In another blow to school districts’ ability to address problem teachers, the New York State Court of Appeals recently upheld the Appellate Division, Fourth Department decision in Kilduff v. Rochester City School District, invalidating a negotiated, contractual disciplinary procedure for tenured teachers.
In Kilduff, the school district’s collective bargaining agreement with the teachers’ union contained a decades-old provision requiring that all discipline, other than termination, be submitted to the grievance and arbitration procedure in the CBA as an alternative to the procedures required by Education Law § 3020-a. In 1994, the legislature amended Education Law § 3020 to require that all negotiated disciplinary procedures covering tenured faculty must provide teachers with the option to elect § 3020-a procedures instead of the negotiated procedures. The statute grandfathered provisions in collective bargaining agreements entered into prior to September 1, 1994 and not subsequently altered, or so the school district and union thought.

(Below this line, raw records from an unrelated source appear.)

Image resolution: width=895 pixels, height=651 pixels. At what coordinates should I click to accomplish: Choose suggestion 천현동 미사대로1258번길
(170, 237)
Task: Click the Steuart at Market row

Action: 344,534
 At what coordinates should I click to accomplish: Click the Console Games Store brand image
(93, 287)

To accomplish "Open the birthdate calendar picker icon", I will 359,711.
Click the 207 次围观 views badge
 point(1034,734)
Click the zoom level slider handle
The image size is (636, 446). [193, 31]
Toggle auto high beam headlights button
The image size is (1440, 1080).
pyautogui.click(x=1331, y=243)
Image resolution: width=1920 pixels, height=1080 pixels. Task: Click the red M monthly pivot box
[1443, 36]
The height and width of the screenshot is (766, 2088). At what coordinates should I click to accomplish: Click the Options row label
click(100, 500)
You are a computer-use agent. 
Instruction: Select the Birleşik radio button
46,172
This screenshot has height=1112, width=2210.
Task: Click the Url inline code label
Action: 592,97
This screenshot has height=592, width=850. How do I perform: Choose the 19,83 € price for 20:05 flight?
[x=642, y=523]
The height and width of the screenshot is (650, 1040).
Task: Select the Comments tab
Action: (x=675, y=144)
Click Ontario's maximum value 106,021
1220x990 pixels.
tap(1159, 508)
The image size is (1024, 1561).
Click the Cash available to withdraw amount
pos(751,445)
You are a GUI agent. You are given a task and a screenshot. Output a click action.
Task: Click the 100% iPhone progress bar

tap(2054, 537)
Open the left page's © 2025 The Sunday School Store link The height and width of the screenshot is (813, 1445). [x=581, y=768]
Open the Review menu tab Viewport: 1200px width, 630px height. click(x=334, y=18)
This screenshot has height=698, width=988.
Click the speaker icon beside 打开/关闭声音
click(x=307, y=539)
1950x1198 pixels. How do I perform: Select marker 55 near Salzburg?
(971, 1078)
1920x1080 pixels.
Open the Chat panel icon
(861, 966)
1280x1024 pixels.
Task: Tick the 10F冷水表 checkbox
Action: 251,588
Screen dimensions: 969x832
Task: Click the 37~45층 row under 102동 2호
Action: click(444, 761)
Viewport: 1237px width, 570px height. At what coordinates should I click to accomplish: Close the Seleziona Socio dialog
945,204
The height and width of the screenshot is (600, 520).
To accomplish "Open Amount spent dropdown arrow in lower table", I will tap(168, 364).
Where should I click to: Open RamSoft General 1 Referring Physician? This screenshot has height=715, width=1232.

In September 2011, Ms. Kilduff received a 30-day disciplinary suspension. Since the disciplinary procedures in the CBA covering Ms. Kilduff pre-dated the 1994 amendment, the school district implemented the suspension. When Ms. Kilduff requested a § 3020-a hearing, the school district denied Ms. Kilduff’s request and referred her to the grievance procedure in the CBA, as the district and the teachers’ union had done without question for the prior seventeen years.
Ms. Kilduff filed a petition in Monroe County Supreme Court alleging that her right to a hearing under Education Law § 3020-a was violated. Agreeing with the school district, the Supreme Court denied the petition. Upon appeal, the Fourth Department reversed, holding that, although the disciplinary procedures in the CBA had not been altered since 1994, because the CBA had been revised, the provision was no longer grandfathered. Therefore, according to the Fourth Department, the school district was required to offer Ms. Kilduff the option of a § 3020-a hearing. As noted above, the Court of Appeals agreed with the Fourth Department and upheld the appeal.
While this decision affects only those school districts that had alternative disciplinary procedures pre-dating September 1, 1994, it serves as a reminder to all school districts (and unions) that the overly burdensome § 3020-a process cannot be negotiated away.